Bundeskanzlerin Angela Merkel würdigt das Engagement der DDR-Bürgerrechtler – und bittet zum Fest der Freiheit.
Berlin. Es ist ein Tag der großen Gefühle, der ganz persönlichen Erinnerungen und der staatsmännischen Gesten der Mächtigen der Welt: Zum "Fest der Freiheit" erwartet Deutschland heute Hunderttausende Gäste am Brandenburger Tor und die Crème de la Crème der internationalen Politik.
Schon vor Beginn des 20. Jahrestags des Mauerfalls waren am Wochenende in Berlin Zehntausende Besucher aus der ganzen Welt zu den Hauptschauplätzen des historischen Ereignisses geströmt. Attraktion Nummer eins war die Domino-Galerie - jener symbolische Nachbau der Mauer aus 1000 bemalten Styropor-Dominosteinen, die den ehemaligen Mauerverlauf zwischen Potsdamer Platz, Brandenburger Tor und Reichstag markieren.
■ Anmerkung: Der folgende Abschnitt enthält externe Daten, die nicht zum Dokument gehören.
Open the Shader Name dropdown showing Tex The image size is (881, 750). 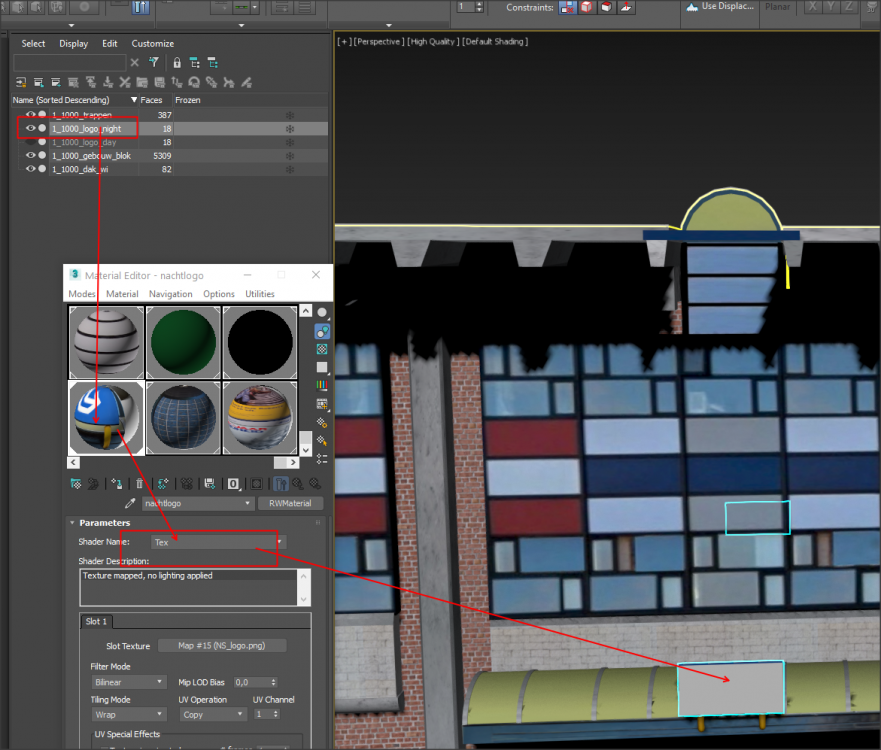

Heute Abend werden der ehemalige polnische Gewerkschaftsführer und spätere Präsident Lech Walesa sowie der frühere ungarische Ministerpräsident Miklos Nemeth zum Höhepunkt des großen Fests am Brandenburger Tor die ersten beiden Steine umstoßen. Sie bringen damit symbolisch eine Kettenreaktion in Gang - so, wie es die Revolution gegen den Kommunismus in den östlichen Nachbarstaaten, die schließlich die DDR erfasste, vermocht hatte.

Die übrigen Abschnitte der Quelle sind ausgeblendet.